- CONSIGNE: Citez sans la moindre modification le passage du texte sur le steampunk qui commence par les mots « C’est une uchronie » et se termine par « fini ce projet. ».

- TEXTE DE LA PAGE:
En premier, le steampunk n’est pas une mode. Ce n’est pas récent, il a plus de 30 ans.
Rappelons que c’est K. W. Jeter, qui, dans une lettre au magazine Locus en 1987, adresse le terme ironiquement…
…oui. Pour définir les romans étranges qu’il écrivait avec James Baylock et Tim Powers. « On va appeler ça du steampunk. » Le mot ne veut rien dire, et c’est simplement une parodie d’une forme de science-fiction alors récurrente, le cyberpunk. Des univers sombres et politisés. On a le mot… et il va définir ces formes romanesques et artistiques qui sont là depuis les années 70. Des fictions qui se déroulaient à l’époque Victorienne, qui mélangeaient la fiction et la science-fiction.
C’est une uchronie — « que se serait-il passé si ? » — qui cherche à comprendre comment serait le monde si la science avait suivi un déroulé différent. On peut penser à la Machine à Différences, où les auteurs se demandent ce qu’il se serait passé si Charles Babbage avait créé ce qui aurait été le premier ordinateur de l’histoire humaine. Il avait les plans, le financement a été coupé court. Néanmoins, Ada Byron, la fille de Lord Byron, avait écrit le premier langage informatique de l’histoire. Ce n’est que bien plus tard, de manière récente, que des universitaires on fini ce projet.

- EXTRAIT DES DONNÉES:
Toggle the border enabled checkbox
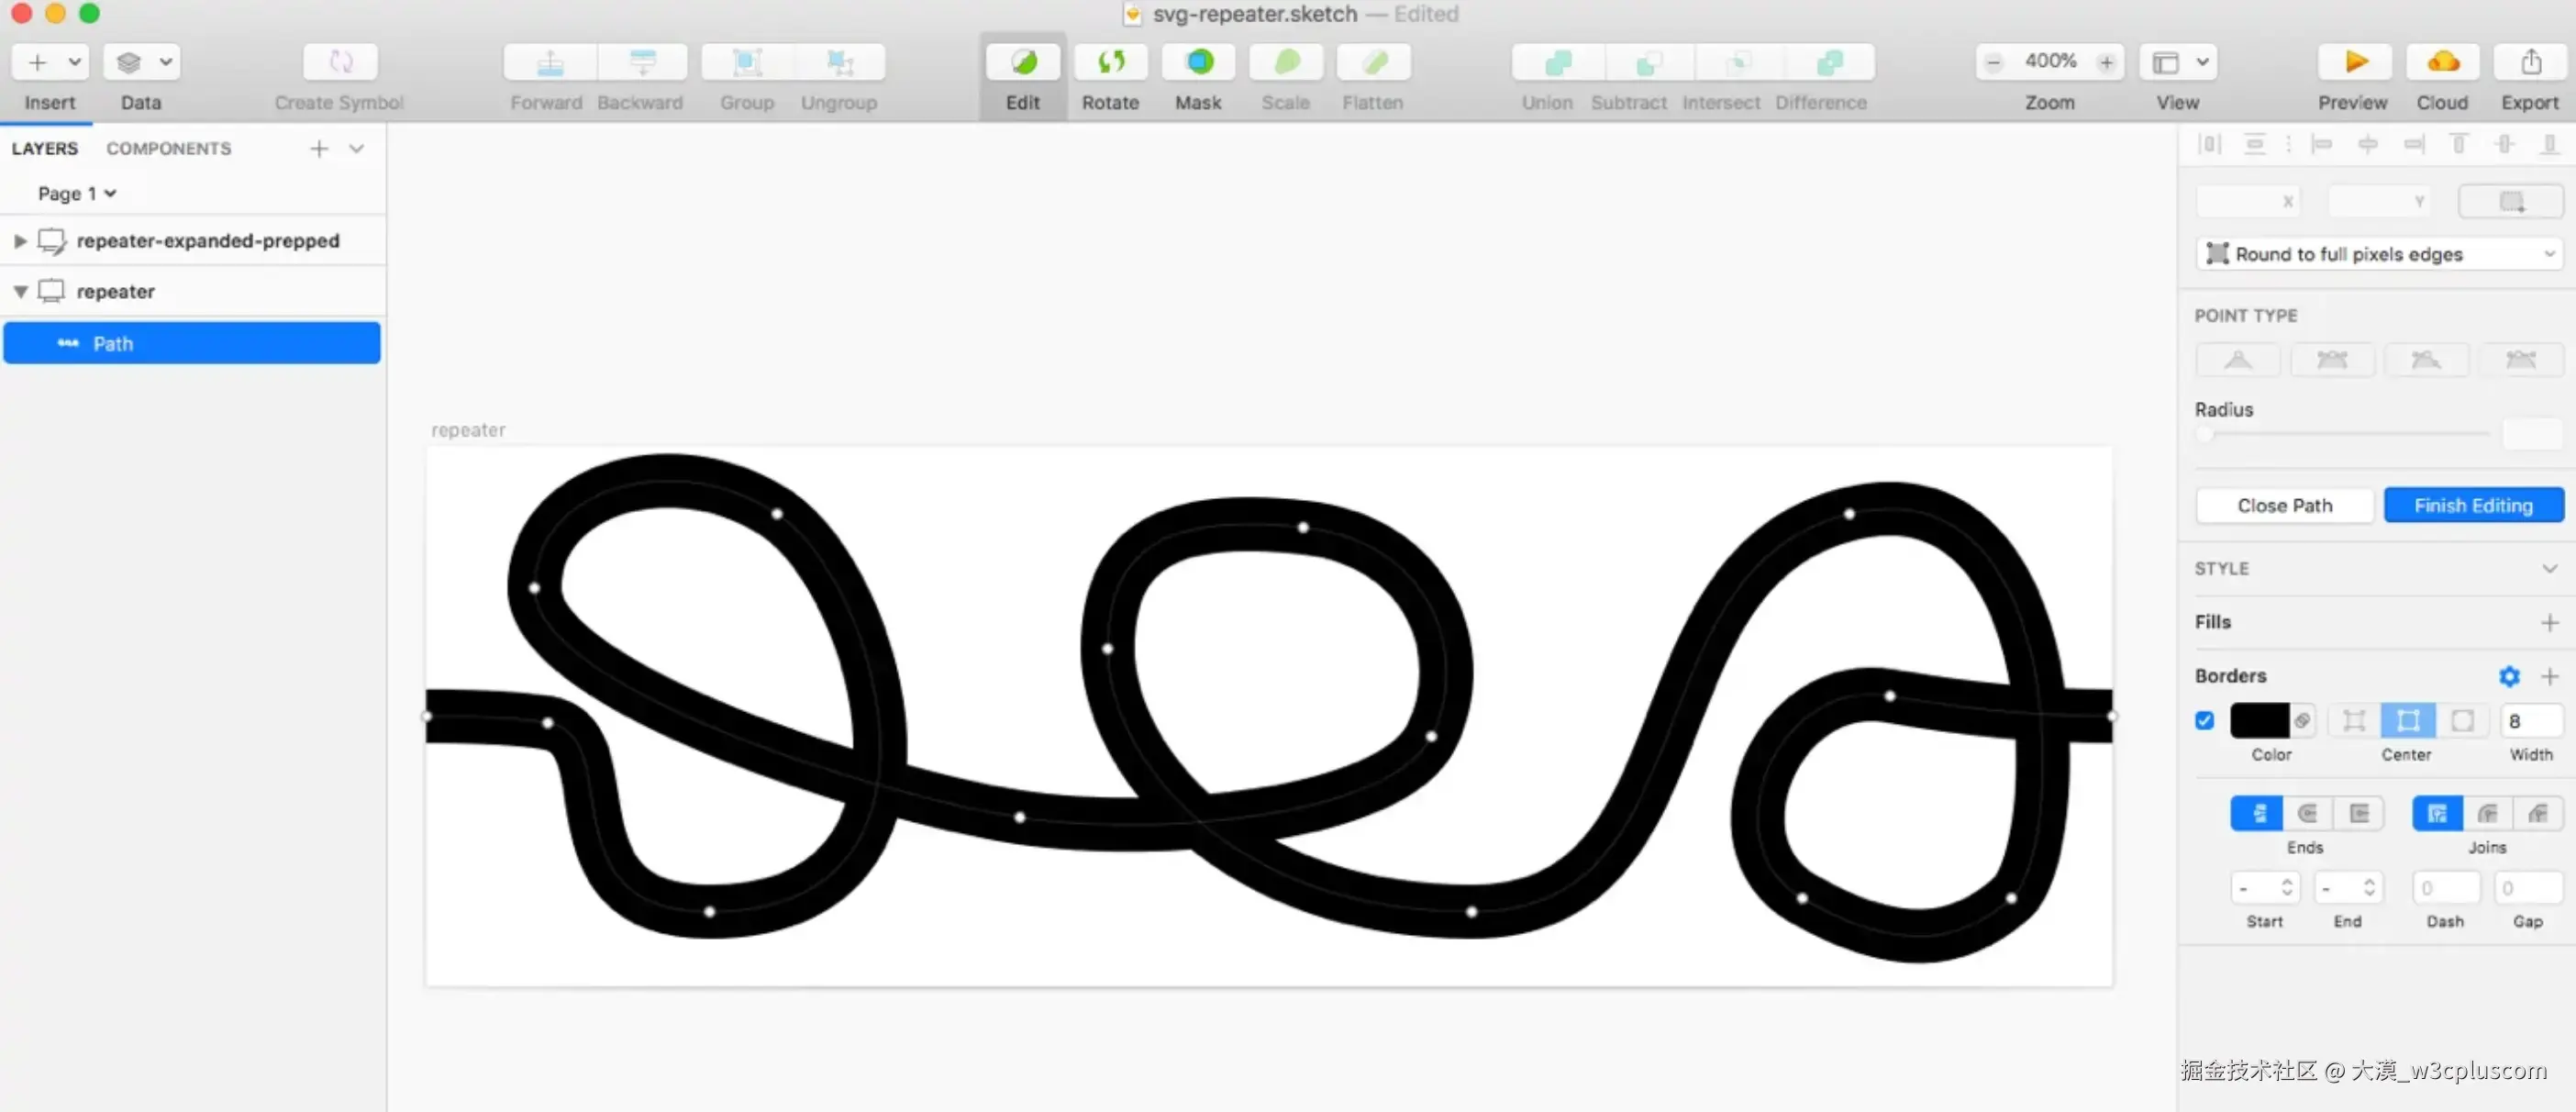The image size is (2576, 1112). [2204, 720]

- RÉPONSE ATTENDUE:
C’est une uchronie — « que se serait-il passé si ? » — qui cherche à comprendre comment serait le monde si la science avait suivi un déroulé différent. On peut penser à la Machine à Différences, où les auteurs se demandent ce qu’il se serait passé si Charles Babbage avait créé ce qui aurait été le premier ordinateur de l’histoire humaine. Il avait les plans, le financement a été coupé court. Néanmoins, Ada Byron, la fille de Lord Byron, avait écrit le premier langage informatique de l’histoire. Ce n’est que bien plus tard, de manière récente, que des universitaires on fini ce projet.